Practical 2: Text Pre-processing¶

logo

Text Mining, Transforming Text into Knowledge (202400006)¶

In this practical, we are first going to learn some pre-processing methods for text. These are methods that can help us with cleaning, normalizing, and structuring raw text data into a format suitable for analysis or input into NLP models.

Pre-processing simple texts¶

1. Text is also known as a string variable, or as an array of characters. Create a variable a with the text value of "Hello @Text Mining World! I'm here to learn, right?", and then print it!

2. Import the nltk package and use the function lower() to convert the characters in string a to their lowercase form and save it into a new variable b.

NB: nltk comes with many corpora, toy grammars, trained models, etc. A complete list is posted at: https://www.nltk.org/nltk_data/

To install the data, after installing nltk, you could use the nltk.download() data downloader. We will make use of this in Question 8.

3. Use the string package to print the list of punctuations.

Punctuations can separate characters, words, phrases, or sentences. In some applications they are very important to the task at hand, in others they are redundant and should be removed!

4. Use the punctuation list to remove the punctuations from the lowercase form of our example string a. Name your variable c.

5. Use the function word_tokenize() function from nltk and tokenize string b. Compare that with the tokenization of string c.

6. Use the function Regexptokenizer() from nltk to tokenize the string b whilst removing punctuations. This way you will avoid unnecessary concatenations.

7. Use funtion sent_tokenize() from the nltk package and split the string b into sentences. Compare that with the sentence tokenization of string c.

Pre-processing a text corpus (dataset)¶

Pre-processing a dataset is similar to pre-processing simple text strings. First, we need to get some data. For this, we can use our own dataset, or we can scrape data from web or use social media APIs. There are also some websites with publicly available datasets:

  • CLARIN Resource Families
  • UCI Machine Learning Repository
  • Kaggle

Here, we want to analyze and pre-process the Taylor Swift song lyrics data from all her albums. The dataset can be downloaded from the course website or alternatively from Kaggle.

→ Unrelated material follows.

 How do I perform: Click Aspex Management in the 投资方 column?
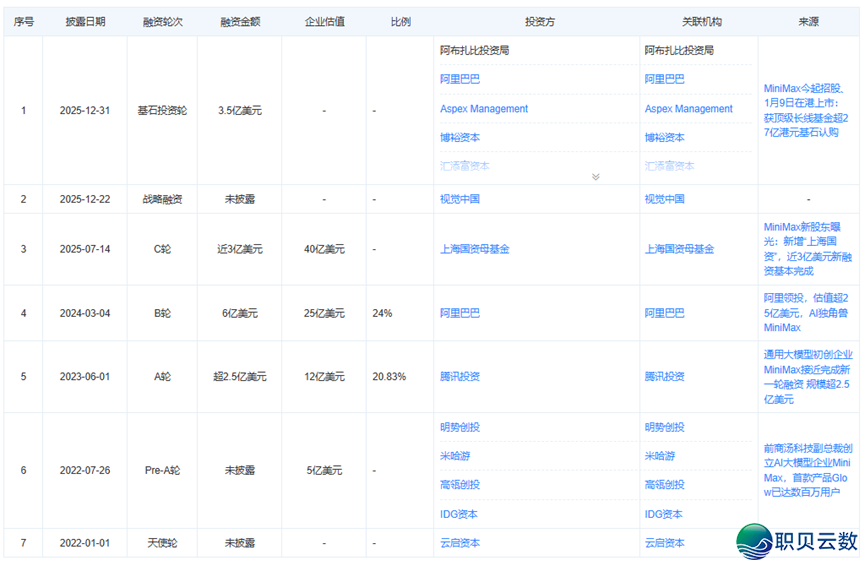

Upload taylor_swift_lyrics.csv to Google Colab. You can do this by clicking on the Files button on the very left side of Colab and drag and drop the data there or click the upload button. Alternatively you can mount Google Drive and upload the dataset there.

8. Read the taylor_swift.csv dataset. Check the dataframe using head() and tail() functions.

9. Add a new column to the dataframe and name it Preprocessed Lyrics , then fill the column with the preprocessed text including the steps in this and the following questions. First replace the \n sequences with a space character.

10. Write another custom function to remove the punctuations. You can use the previous method or make use of the function maketrans() from the string package.

11. Change all the characters to their lower forms. Think about why and when we need this step in our analysis.

12. List the 20 most frequent terms in this dataframe.

13. Plot a wordcloud with max 50 words using the WordCloud() function from the wordcloud package. Use the command ?WordCloud to check the help for this function.

14. Use the English stop word list from the nltk package to remove the stop words. Check the stop words and update them with your optional list of words, for example: "im", "youre", "id", "dont", "cant", "didnt", "ive", "ill", "hasnt". Show the 20 most frequent terms and plot the wordcould of 50 words again.

15. We can apply stemming or lemmatization on our text data. Apply a lemmatizer from nltk and save the results.

Text representation with Vector Space Model¶

16. Use CountVectorizer() from the sklearn package and build a bag of words model on Preprocessed Lyrics based on term frequency. Check the shape of the output matrix.

17. Inspect the first 100 terms in the vocabulary.

18. Using TfidfVectorizer(), you can create a model based on tfidf. Apply this vectorizer to your text data. Does the shape of the output matrix differ from dtm?

19. Use the TfidfVectorizer() to create an n-gram based model with n = 1 and 2. Use the ngram_range argument to determine the lower and upper boundary of the range of n-values for different n-grams to be extracted. (tip: use ?TfidfVectorizer)

20. We want to compare the lyrics of Friends theme song with the lyrics of Taylor Swift's songs and find the most similar one. Use the string below. First, apply the pre-processing steps and then transform the text into count and tfidf vectors. Do the bag of words models agree on the most similar song to Friends theme song?